L’annotazione - sorridente e delicata - è di Ugo Pellis, che nel 1937 condusse a Sale Marasino una rilevazione per l’Atlante linguistico italiano registrando un «dialetto rustico» fitto di s aspirate, ben distinguibile dal «dialetto borghese» di città o di Iseo.

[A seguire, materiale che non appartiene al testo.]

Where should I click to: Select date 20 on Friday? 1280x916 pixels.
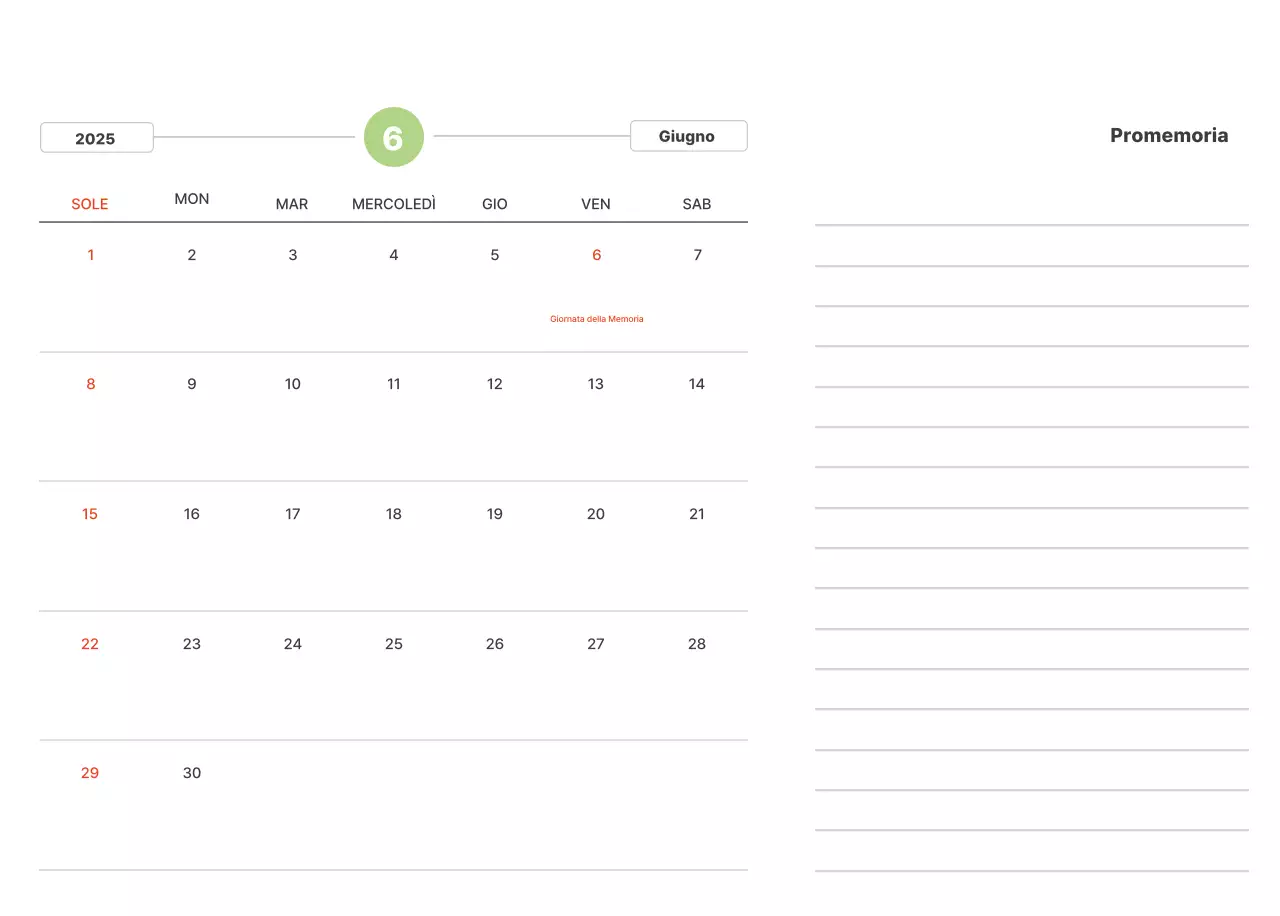(x=596, y=514)
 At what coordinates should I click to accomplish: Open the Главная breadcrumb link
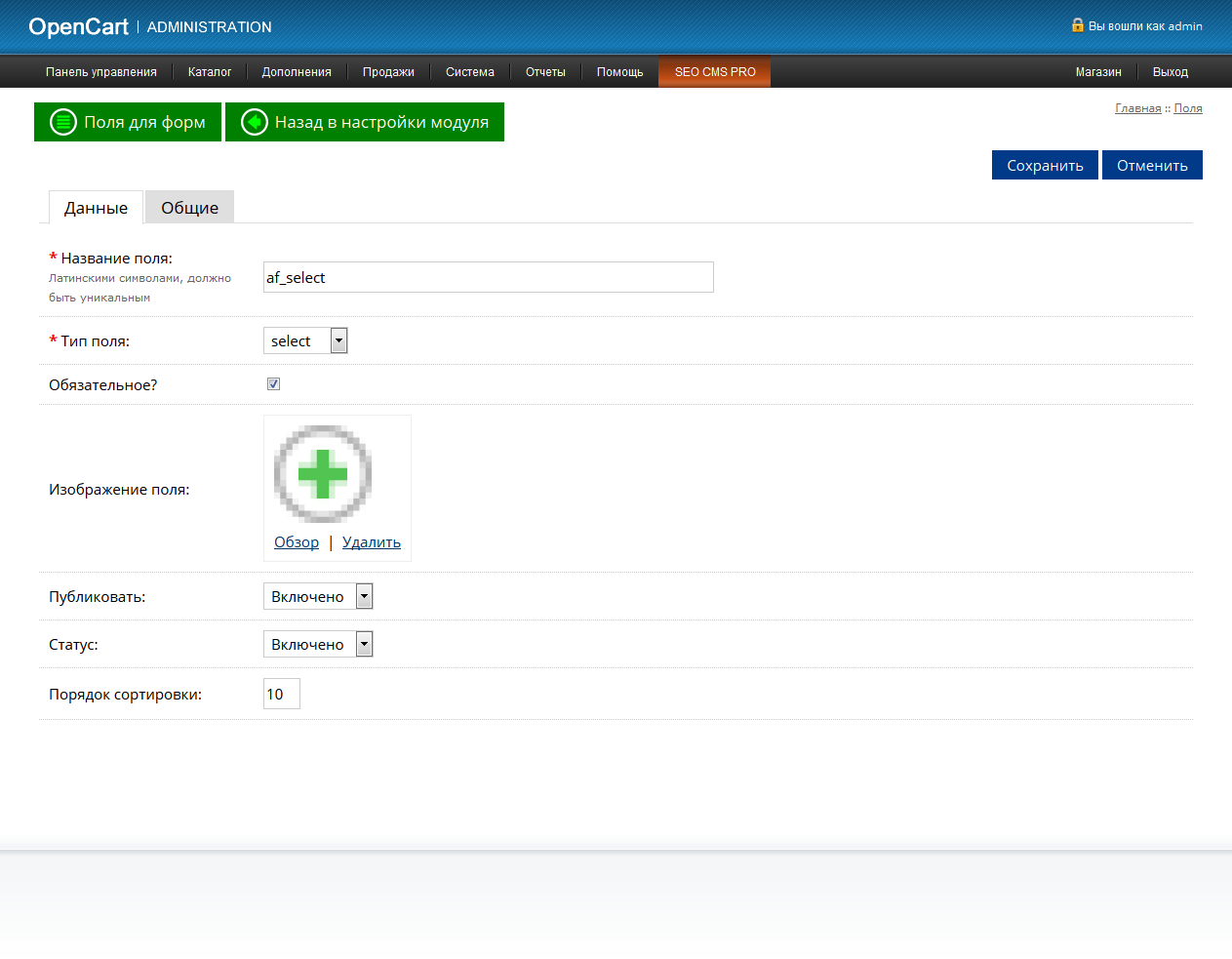1138,108
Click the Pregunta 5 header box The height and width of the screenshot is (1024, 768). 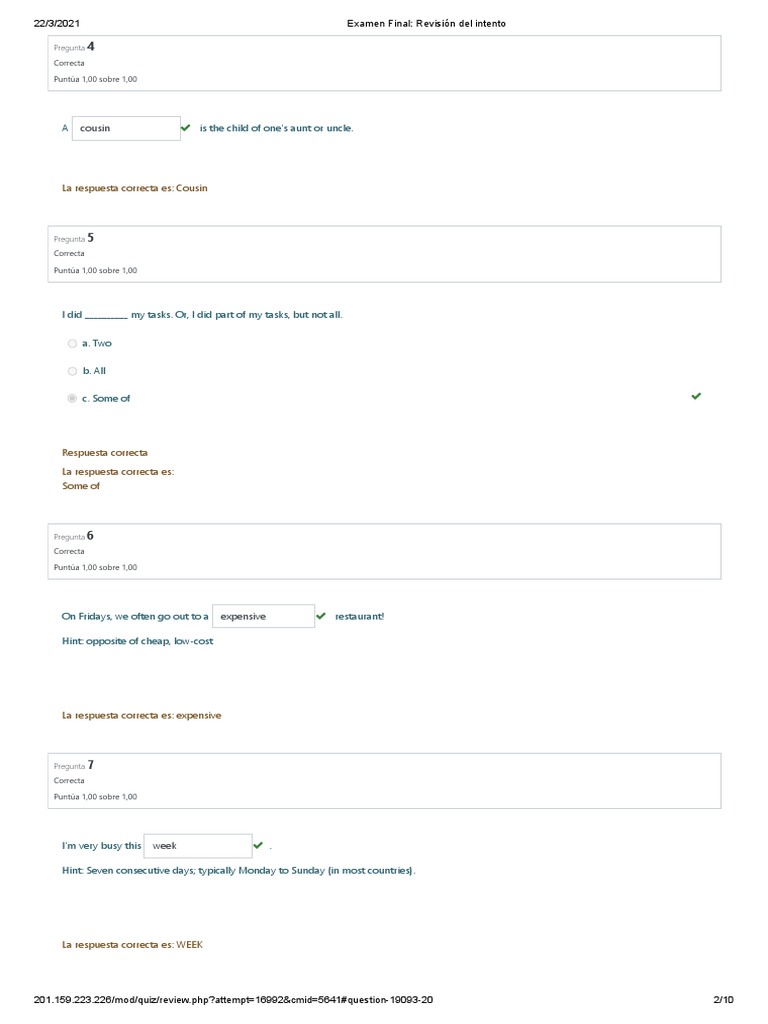tap(384, 254)
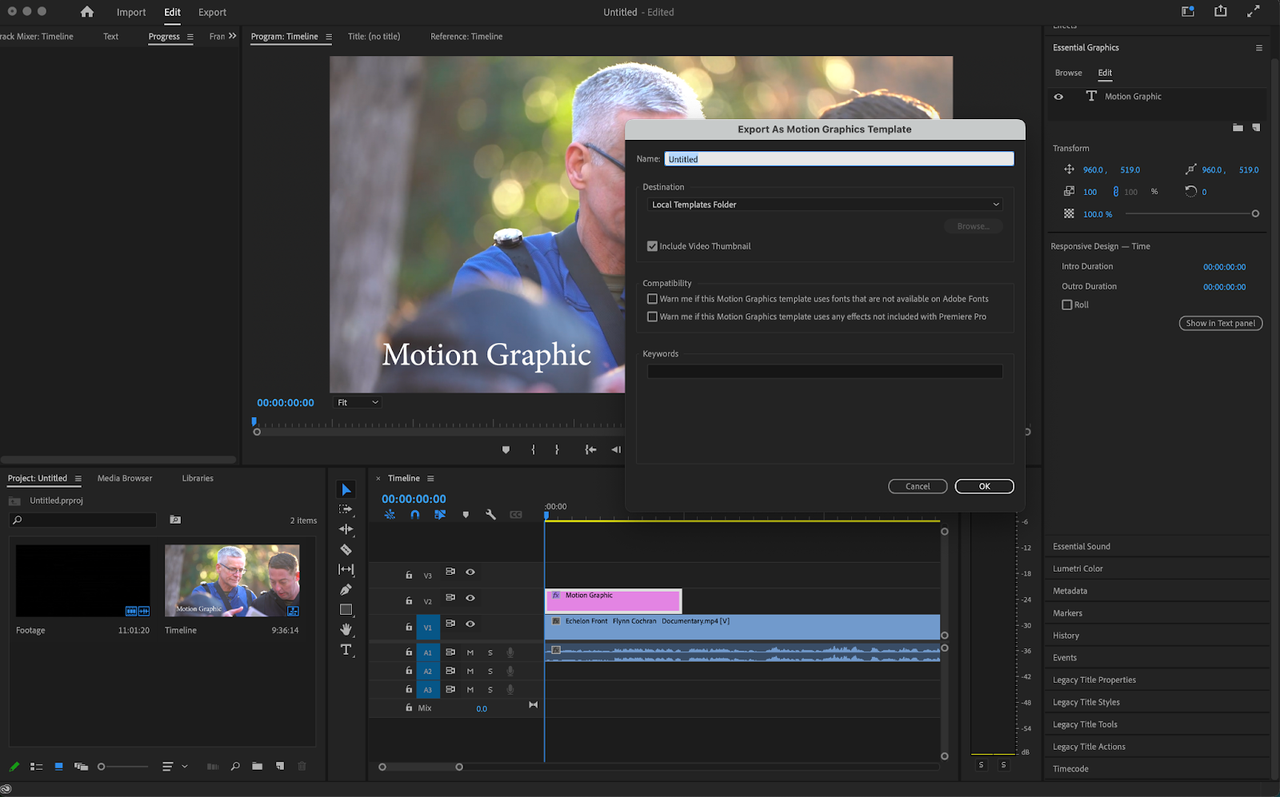This screenshot has width=1280, height=797.
Task: Click OK to export the template
Action: pyautogui.click(x=984, y=486)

A 85 anni da allora, la vergogna per quel dialetto rustico - al tempo così naturale in famiglia o nella stalla - lascia spazio a una dedizione fatta di studio e affetto. Studio e affetto che segnano ognuna delle 350 pagine di «Come eravamo - I luoghi, la vita e il lavoro dei nostri avi», volume edito per i tipi della Grafo su iniziativa della Comunità montana del Sebino bresciano e della Biblioteca comunale di Sale Marasino.

Radici sebine

La cura del volume - prefato da Giovanni Bonfadini, docente di Glottologia all’Università Studi di Milano - è frutto dell’impegno di Andrea Salghetti, forti radici sebine, docente di Economia zootecnica e agroalimentare all’Università di Parma, da trent’anni animatore di un gruppo di ricerca locale raccolto attorno alla biblioteca comunale del centro sebino. La storia delle campagne dialettologiche sul territorio bresciano è ricca di capitoli: dalle ricerche dello Sheuermeier negli anni Venti fino al ben più recente Atlante lessicale bresciano della Fondazione civiltà bresciana. Passando proprio per l’Atlante lessicale italiano che vide Ugo Pellis lavorare anche a Sale Marasino. Riannodando il filo di quella ricerca, oggi il gruppo di Salghetti ne ha fatto memoria collettiva. Chiedendo a testimoni ed esperti locali di collocare il «vocabolario» del 1937 dentro racconti concreti di ambiente e di vita.

Memoria da condividere

Ecco allora il pascolo estivo, nà ’n mut o nà ’n màlga sui pendii sebini dove i cedui o i cespugli erano intervallati da piccole radure, da spiazzi (hpladèc’). Dove gli strumenti del mestiere erano il bastone (bachèt o fèrla), il sale pastorizio (hàl négra) e il cane pastore (cà paradùr). Oltre ai richiami a voce alta: «sa, sa, sa... le àche...» per le mucche, oppure «bèle, bèle, bèle...» seguito da fischi per le pecore. In famiglia i rapporti patriarcali risuonavano nell’uso dei figli di rivolgersi al genitore col «voi» (ó bubà, ó màma...). In casa, in mancanza di piatti e fondine di ottone, si usavano le ciotole (bah-giöi) e i cucchiai (cügià). Nella cantinetta (hìlter) i cibi che attiravano mosche venivano protetti in una gabbia di legno e rete (mohcaröla) mentre appesi al soffitto si trovavano bastoni di legno (perteghèi) con appesi i salumi. E per evitare che vi si arrampicassero i topi, agli estremi si legavano mazzi di pungitopo (hpìna horèch). Un mondo scomparso.

«Quello che andiamo raccontando - scrive Andrea Salghetti in una proposta di conclusione del lavoro - è un mondo in buona parte scomparso: gli anziani restano increduli di averlo vissuto». Questi nostri anni, insomma, rappresentano «l’ultima occasione» per recuperare testimonianze e ricostruzioni dirette. E sotto questo profilo il volume su Sale Marasino è un felice risultato, «a testimonianza dell’amore ancora radicato nella popolazione per le nostre tradizioni. Perché il nostro futuro è nelle nostre radici».